Flash-forward to 2017: creative directors increasingly measure success and earn business by the number of users who interact with their work on mobile and desktop screens (but mostly mobile, as media-buying agency Zenith reports). Campaigns have to show rich results in terms of ad performance, swipes, clicks, time spent with ad, video completion, and interactions like these. Bottom line, while performance will always take a forward position in the race, creative directors will have to focus on engagement in the months and years to come.
To understand engagement, start with all the elements of advertising, marketing, product, and technology already in play. Each is a component that creative directors often haven’t had to prioritize.
- Sales and Marketing: For much of creative’s history, the creative director sat within a sales organization and marketing was on the other side of the table. Directors haven’t had to worry much about approvals — the sales org sold the idea, and if the idea sold-through then creative could think about approvals later (or not at all). This has changed. The demands of technology, platforms, and mobile-consumer behaviors mean that creative must enter the mix with marketing much earlier in the process. It’s vital that marketing and creative are properly integrated. Meaning, marketers decide where a campaign is run and creative directors get involved from the technology- and product-level up, helping to make cohesive campaigns across all platforms and taking advantage of unique platform traits. We’ll take a further look at these two elements in the next two sections.
- Technology and the Creative Director: For years the creative shop has been creative-design driven and focused, but the future of the creative director means becoming an expert at the platforms for which the shop is creating too. Directors need to understand, from a technology point of view, exactly how ad units interact with the underlying platform — and at how mobile-ad units interact, in particular, as they are shaped, affected, and in some ways track directly with the development of cutting-edge smartphone tech. This means partnering with engineers and developers in early stages, brainstorming and learning to create platform-compatible concepts, aligning capabilities with brands’ missions and then working to bring continuously new formats and solutions to the table.
- Product and Owning the Process: The product department is a prime resource for creative directors, especially in the mobile marketplace.

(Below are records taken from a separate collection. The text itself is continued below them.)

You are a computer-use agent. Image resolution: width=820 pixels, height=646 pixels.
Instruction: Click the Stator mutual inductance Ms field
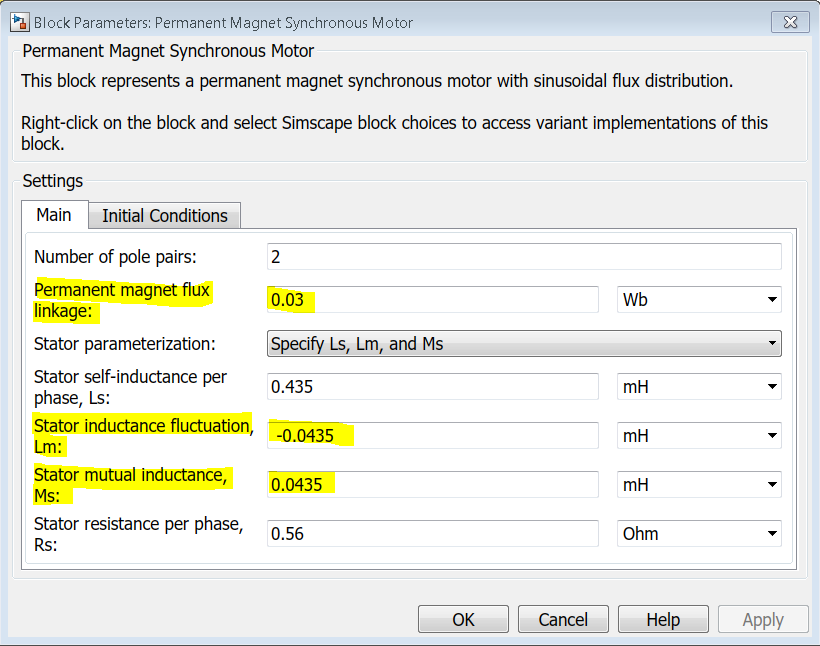[x=432, y=485]
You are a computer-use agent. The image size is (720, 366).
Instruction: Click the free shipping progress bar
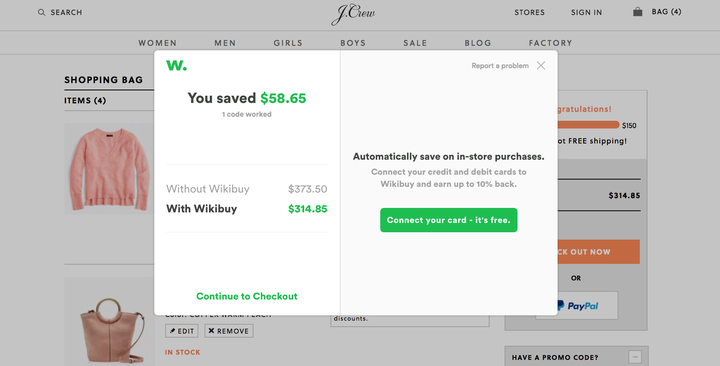589,125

With product, creative can work to ensure that the director’s next grand idea hits the mark instead of completely flopping. In terms of understanding how creative rolls-out new experiences, for example, product helps create the underlying process, and then together product and creative own that process from a business point of view. A close working relationship between the two is critical, ensuring that, as the industry evolves, the next-generation of creative ad units is not only deeply relevant to mobile consumers but it also helps drive revenue for brands.
Think of the evolving creative director as a technological and marketing pentathlete, a dynamic force who’ll need to satisfy more than just the traditional advertising imperative. Envision a product-strategy role; that is the model to come.

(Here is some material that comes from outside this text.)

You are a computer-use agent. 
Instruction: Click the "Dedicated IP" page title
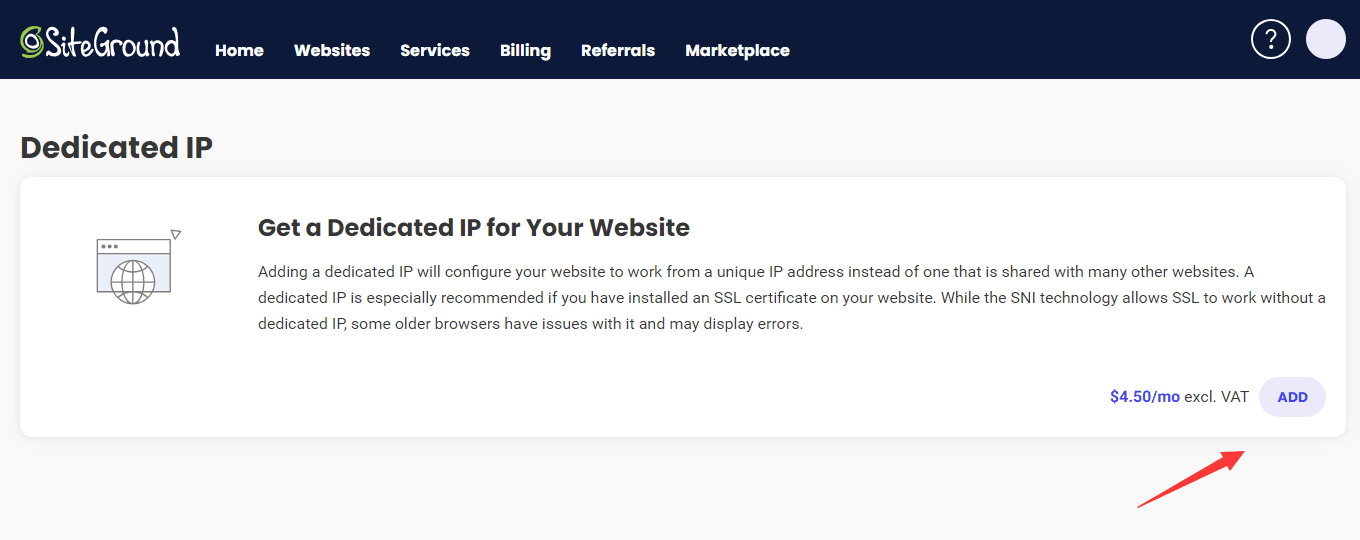click(x=116, y=147)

In all likelihood, the growth and change underway means changing the very way we work — i.e., creative going in-house with tech and marketing and product, as the industry has already started to do, in fact. It means embedding ourselves at companies that think deeply about advertising from a different point of view, and that see analytics and creative as sitting next to each other and interacting day to day.
And so, creative directors, now and future, go out and find the organizations that are thinking differently about the job. Build a deeper understanding of rich media as you go. Remember that this is huge: it’s the next and newest reality when it comes to where we’re going and it’s the target at which the creative director of the future will have to aim for future success.
Walter T. Geer III is Vice President, Creative Director at Verve in New York City.